Hello and welcome! My name is Samantha and I am a senior at Towson University, double majoring in mass communications and psychology. In addition to being a full-time student, I am interning at the Maryland Affiliate of Susan G. Komen for the Cure in their marketing and public relations department, as well as working as a sales associate part time at the Gap.
Over the next few months, I will be using this site to discuss all things media criticism – what media criticism is, different theories related to media criticism, why we should study media criticism, etc. – and by the time this semester is over I hope we all can consider ourselves to be well-versed experts on the topic, capable of analyzing even the most popular and complex mass media phenomena.
So what exactly is media criticism? Before we can call ourselves experts in a field of study, I think its important to know exactly what we are claiming to be experts in. Media criticism is a field of study in which we as “media consumers” become an active participant in the mass media process. As media critics we are able understand that we live in an environment completely saturated by countless forms of mass media, each individually composed of media texts, and because of this saturation we are constantly being shaped by media not only as a society and culture as a whole, but also as separate and unique individual beings.

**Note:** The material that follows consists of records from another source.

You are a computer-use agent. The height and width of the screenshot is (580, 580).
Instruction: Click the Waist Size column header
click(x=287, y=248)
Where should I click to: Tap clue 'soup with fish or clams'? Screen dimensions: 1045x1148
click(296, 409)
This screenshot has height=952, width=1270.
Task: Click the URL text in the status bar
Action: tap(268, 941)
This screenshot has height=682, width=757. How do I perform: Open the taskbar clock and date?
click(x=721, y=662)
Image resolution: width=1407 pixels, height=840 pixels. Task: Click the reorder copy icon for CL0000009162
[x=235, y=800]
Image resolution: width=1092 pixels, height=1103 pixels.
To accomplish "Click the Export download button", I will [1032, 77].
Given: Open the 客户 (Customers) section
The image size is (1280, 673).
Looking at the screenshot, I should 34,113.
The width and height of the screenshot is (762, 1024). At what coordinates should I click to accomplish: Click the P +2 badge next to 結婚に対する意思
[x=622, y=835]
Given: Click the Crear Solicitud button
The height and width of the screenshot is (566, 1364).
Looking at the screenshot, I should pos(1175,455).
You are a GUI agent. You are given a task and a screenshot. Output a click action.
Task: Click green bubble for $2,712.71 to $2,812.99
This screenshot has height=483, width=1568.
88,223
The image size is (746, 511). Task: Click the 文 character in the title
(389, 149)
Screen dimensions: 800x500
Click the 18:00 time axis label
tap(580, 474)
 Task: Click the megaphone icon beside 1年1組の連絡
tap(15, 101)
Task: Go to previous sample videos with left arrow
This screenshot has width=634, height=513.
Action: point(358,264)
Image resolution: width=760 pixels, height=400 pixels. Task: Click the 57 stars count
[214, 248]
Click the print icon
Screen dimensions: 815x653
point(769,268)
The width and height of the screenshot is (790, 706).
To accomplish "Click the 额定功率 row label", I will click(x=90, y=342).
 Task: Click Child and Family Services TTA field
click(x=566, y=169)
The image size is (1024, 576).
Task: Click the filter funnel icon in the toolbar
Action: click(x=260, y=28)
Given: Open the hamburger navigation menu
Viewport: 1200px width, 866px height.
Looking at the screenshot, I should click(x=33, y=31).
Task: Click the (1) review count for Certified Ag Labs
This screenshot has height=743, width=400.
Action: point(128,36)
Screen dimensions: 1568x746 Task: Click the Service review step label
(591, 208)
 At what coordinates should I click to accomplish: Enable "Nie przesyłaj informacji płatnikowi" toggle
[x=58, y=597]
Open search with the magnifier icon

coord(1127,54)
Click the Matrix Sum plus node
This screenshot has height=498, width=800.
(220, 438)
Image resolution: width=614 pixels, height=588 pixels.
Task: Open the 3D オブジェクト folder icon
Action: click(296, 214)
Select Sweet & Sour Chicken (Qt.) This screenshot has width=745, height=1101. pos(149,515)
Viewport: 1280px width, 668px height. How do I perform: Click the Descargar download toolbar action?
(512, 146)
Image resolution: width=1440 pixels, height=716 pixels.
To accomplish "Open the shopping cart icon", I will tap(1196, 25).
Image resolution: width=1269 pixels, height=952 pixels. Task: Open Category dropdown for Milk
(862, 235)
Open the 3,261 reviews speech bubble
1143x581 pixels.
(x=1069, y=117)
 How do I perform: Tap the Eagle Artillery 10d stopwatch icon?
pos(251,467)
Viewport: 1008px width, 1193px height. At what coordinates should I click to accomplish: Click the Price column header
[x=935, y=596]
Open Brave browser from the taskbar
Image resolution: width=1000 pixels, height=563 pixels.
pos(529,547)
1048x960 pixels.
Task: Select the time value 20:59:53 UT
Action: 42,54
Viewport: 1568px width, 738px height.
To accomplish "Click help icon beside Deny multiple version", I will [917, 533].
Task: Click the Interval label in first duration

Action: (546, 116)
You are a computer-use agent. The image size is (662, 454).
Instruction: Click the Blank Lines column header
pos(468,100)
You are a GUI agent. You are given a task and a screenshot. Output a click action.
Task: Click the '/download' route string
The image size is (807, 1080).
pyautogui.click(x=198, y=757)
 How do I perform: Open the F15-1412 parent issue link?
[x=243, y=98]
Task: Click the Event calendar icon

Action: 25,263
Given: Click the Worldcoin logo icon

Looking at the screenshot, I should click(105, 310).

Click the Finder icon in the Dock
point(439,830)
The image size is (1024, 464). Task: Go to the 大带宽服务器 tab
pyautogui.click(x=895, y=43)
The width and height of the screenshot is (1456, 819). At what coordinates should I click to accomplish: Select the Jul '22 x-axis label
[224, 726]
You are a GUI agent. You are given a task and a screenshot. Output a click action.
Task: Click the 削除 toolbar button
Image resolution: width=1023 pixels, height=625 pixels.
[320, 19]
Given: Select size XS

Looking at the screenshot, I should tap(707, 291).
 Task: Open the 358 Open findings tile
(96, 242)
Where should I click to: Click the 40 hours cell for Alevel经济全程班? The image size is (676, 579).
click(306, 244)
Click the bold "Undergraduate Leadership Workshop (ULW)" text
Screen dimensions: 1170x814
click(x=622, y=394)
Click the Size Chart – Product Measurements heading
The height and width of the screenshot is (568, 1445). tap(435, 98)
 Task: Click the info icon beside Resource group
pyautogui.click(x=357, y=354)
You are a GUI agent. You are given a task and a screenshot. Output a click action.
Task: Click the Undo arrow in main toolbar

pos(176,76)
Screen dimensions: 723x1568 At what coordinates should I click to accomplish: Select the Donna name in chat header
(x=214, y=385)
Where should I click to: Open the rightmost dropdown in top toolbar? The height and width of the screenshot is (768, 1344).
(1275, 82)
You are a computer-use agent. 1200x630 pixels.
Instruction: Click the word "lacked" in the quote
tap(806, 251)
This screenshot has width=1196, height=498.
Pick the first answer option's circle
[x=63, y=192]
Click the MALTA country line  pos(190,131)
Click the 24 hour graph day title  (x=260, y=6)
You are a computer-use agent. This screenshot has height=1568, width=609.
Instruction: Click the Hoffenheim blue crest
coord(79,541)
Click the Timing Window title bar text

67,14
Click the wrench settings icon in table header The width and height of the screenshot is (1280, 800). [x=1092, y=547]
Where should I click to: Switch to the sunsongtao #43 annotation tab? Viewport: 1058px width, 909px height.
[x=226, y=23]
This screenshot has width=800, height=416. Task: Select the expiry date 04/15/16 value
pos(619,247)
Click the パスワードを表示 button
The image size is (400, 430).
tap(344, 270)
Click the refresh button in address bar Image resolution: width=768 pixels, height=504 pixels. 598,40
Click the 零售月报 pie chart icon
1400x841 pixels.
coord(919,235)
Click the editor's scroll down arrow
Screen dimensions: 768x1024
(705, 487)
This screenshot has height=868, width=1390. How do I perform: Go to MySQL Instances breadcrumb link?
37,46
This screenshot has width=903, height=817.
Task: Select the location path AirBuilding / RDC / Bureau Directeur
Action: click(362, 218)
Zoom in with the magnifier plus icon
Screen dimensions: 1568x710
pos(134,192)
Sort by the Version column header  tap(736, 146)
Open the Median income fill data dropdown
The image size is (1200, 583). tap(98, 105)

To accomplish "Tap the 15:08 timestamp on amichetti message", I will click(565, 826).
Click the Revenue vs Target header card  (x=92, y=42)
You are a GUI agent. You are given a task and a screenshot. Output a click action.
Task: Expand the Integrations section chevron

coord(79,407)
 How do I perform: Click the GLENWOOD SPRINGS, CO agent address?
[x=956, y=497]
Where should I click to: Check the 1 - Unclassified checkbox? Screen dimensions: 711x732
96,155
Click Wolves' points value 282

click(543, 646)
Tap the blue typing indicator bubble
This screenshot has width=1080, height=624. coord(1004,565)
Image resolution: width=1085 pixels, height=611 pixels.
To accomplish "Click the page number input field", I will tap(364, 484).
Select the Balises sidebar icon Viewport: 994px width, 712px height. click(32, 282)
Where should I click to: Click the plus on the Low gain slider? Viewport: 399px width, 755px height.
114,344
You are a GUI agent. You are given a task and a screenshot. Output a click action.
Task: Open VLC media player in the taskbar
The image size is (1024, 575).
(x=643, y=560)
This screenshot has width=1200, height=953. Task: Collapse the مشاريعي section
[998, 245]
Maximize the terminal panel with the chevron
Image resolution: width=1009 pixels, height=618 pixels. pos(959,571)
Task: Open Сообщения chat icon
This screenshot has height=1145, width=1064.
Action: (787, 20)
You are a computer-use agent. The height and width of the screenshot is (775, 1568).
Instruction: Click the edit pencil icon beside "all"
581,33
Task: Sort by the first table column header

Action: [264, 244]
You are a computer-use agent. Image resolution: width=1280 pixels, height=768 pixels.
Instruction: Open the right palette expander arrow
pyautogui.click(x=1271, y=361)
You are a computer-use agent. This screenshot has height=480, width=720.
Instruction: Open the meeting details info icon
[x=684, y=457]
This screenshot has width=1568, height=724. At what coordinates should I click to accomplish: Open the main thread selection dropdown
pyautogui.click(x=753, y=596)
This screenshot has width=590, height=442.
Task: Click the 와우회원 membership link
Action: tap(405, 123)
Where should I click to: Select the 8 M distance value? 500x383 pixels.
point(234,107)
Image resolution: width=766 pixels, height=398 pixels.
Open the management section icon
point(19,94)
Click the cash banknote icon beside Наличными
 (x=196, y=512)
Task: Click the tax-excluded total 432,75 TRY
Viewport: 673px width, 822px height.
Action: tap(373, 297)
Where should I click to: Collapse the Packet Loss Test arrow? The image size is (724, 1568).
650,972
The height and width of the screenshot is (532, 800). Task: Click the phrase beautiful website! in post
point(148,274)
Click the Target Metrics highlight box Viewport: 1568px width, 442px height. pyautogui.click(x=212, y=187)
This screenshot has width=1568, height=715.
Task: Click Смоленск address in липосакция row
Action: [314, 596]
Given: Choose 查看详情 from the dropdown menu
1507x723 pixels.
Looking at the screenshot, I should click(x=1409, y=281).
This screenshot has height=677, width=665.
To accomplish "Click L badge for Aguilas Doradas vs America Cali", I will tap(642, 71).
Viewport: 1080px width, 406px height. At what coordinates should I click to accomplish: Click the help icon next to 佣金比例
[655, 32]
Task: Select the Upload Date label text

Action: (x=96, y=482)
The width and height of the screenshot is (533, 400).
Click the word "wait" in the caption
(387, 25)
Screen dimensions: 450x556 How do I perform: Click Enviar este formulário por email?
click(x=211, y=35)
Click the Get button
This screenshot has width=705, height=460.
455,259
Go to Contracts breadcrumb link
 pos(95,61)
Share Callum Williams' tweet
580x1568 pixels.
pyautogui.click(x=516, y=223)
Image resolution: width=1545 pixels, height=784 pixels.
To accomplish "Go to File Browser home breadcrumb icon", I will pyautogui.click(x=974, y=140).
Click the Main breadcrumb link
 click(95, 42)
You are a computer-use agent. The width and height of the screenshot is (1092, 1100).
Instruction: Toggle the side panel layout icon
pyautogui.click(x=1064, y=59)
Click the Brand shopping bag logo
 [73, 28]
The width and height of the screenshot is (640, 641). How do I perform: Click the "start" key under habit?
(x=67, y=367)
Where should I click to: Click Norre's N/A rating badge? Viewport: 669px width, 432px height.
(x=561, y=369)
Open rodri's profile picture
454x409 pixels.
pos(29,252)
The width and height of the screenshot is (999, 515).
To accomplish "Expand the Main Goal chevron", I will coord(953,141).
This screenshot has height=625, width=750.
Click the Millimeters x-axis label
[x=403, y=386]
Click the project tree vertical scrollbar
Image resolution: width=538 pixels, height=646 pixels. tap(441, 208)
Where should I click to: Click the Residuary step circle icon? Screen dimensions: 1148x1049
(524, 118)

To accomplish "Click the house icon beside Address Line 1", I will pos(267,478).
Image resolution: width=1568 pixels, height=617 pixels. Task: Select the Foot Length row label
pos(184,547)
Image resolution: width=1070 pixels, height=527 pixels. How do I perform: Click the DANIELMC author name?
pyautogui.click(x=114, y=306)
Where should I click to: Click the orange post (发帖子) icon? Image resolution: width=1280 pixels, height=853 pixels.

Because so many different theoretical topics are going to be covered, I want to take a moment to define exactly what I am referring to when I talk about mass media and media texts. The easiest way to define mass media is by providing examples of what mass media can be. Mass media can be a magazine, a television show, a movie, a concert, a news program, a book, a script of some sort, a photograph, a website, the list is endless. A single form of mass media is comprised of various media texts. Think of the text as the “meat” of any mass media product. The media text is the information being analyzed.
Mass media has the power to take an ordinary person or single entity and through complete saturation of this “thing” in our environment, elevate this person or entity to a status level akin to that of full-fledged cultural icon. A perfect example of this is Justin Bieber.
The more attention Justin Bieber’s YouTube performances received, the more his online persona began to overlap into more mainstream forms of mass media (magazines, news forums, television, etc.) Fast forward through a record deak and a countless number of sold out concerts, and we arrive at the Justin Bieber known throughout the world today, the full-blown cultural staple. His fans even refer to themselves as “Beliebers” and the across the world hundreds of thousands of children and adults are being swept up in the media frenzy known as “Bieber fever.”
Some of you might be wondering why this is important. After all, it is just Justin Bieber. The point I am trying to make is that in a single instant, the media decided that Justin Bieber was going to be the newest cultural “thing.” Whether or not you actively seek out information on Justin Bieber, it is impossible not to hear one of his songs on the radio, spot a photograph of him in a magazine or watch something Justin Bieber related on television. As media critics, we develop the skills needed to be aware of when the media is making decisions for us in order to separate our own opinions, beliefs, likes and dislikes from what the media is telling us to have an opinion on, believe in, like and dislike.
Glee is another great example of how mass media try to shape our system of beliefs through an over-saturation of “media approved” ideals. If you have ever seen Glee, you know the show is all about rooting for the underdog. The show makes an effort to strip away the glitz and glamour of what media define a typical high school setting to be and shatter ideas of “normal” high school stereotypes.
With prominent story lines revolving around homosexuality, homophobia, bullying, marriage, teen pregnancy, high school popularity, divorce, inclusion, exclusion and countless other gender, race, religion and ethnic stereotypes, Glee has become a driving force in the world of television for what we as media critics would call counterhegemony.
What is counterhegemony? The easiest way to explain counterhegemony is to first explain what hegemony is. Hegemony is defined as leadership or dominance by one country or social group. Therefore, counterhegemony is simply a resistance to leadership or dominance.
In the case of Glee, not only does the show as a whole serve as a counterhegemonic force in society, all of the individual story lines or songs in Glee are counterhegemonic in one way or another, with most story lines revolving around a character or set of characters standing up for themselves and pushing back against the “norm.”
As both a mass communications and a psychology student, I have taken several classes regarding human behavior: social psychology, cross cultural psychology, the psychology of learning, science, technology and values, and now, media criticism. With each class came a new set of theories and ideas on why humans behave they way we do. One thing all of these classes have had in common, in one way or another, is the discussion of media and the powerful effects media can have on human behavior. I hope to walk away from this semester with a new and interesting approach to analyzing human behavior and an overall greater understanding of the human psyche.
We have a long journey ahead of us in order to become true media critics, so buckle up and enjoy. I look forward to sharing with you all of the knowledge I have to offer, and I look forward to learning all you have to teach me as well.